- **BRIEF**:
A single number is expected: the count of lines in the records below that contain "icon".

- **SOURCE DATA**:
##############################
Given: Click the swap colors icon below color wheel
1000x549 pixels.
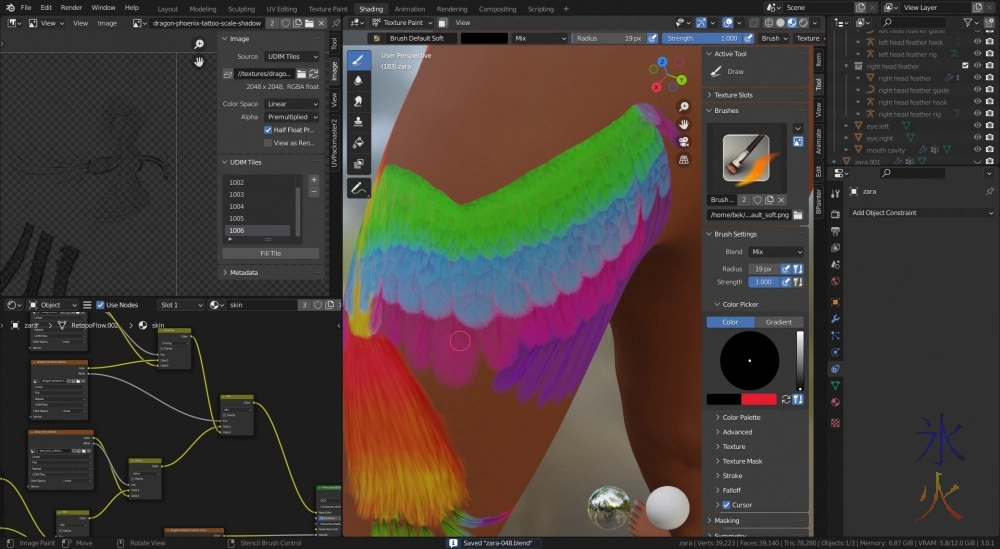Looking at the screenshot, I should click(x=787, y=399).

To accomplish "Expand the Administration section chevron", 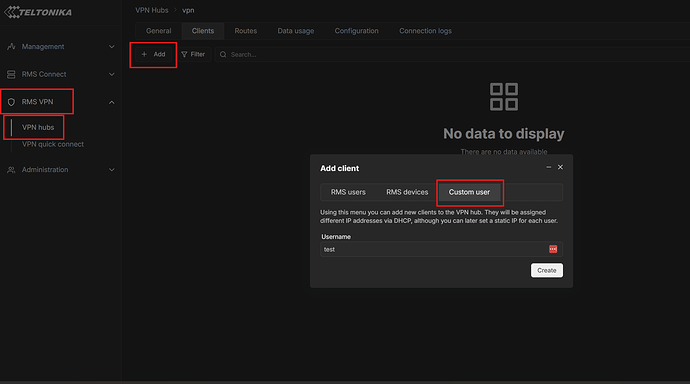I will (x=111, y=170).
##############################
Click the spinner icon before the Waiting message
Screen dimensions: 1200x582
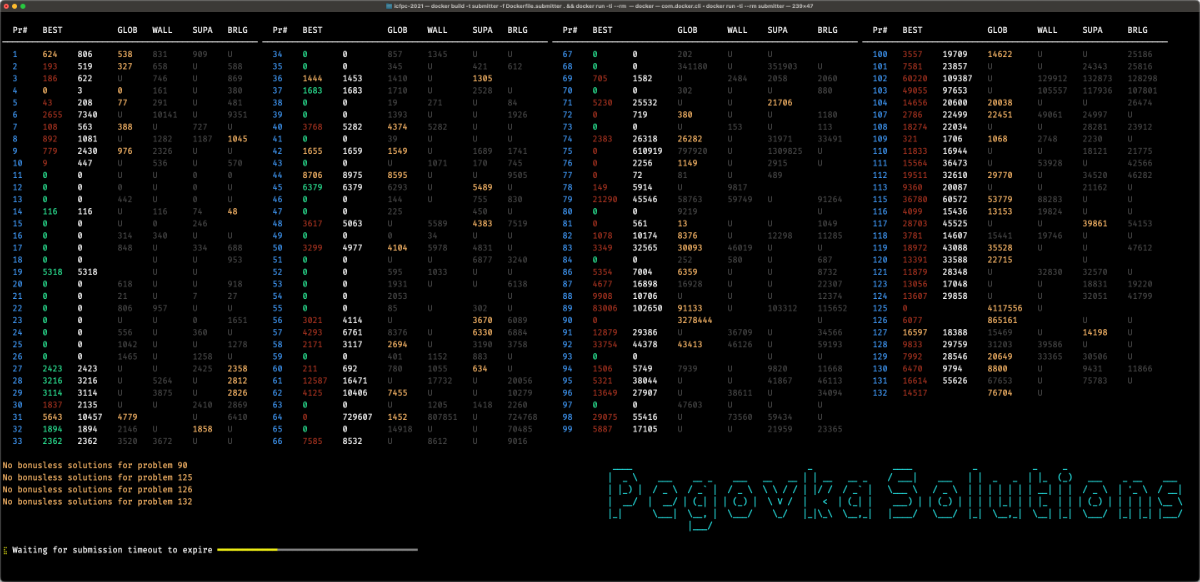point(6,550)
##############################
- **OUTPUT**:
2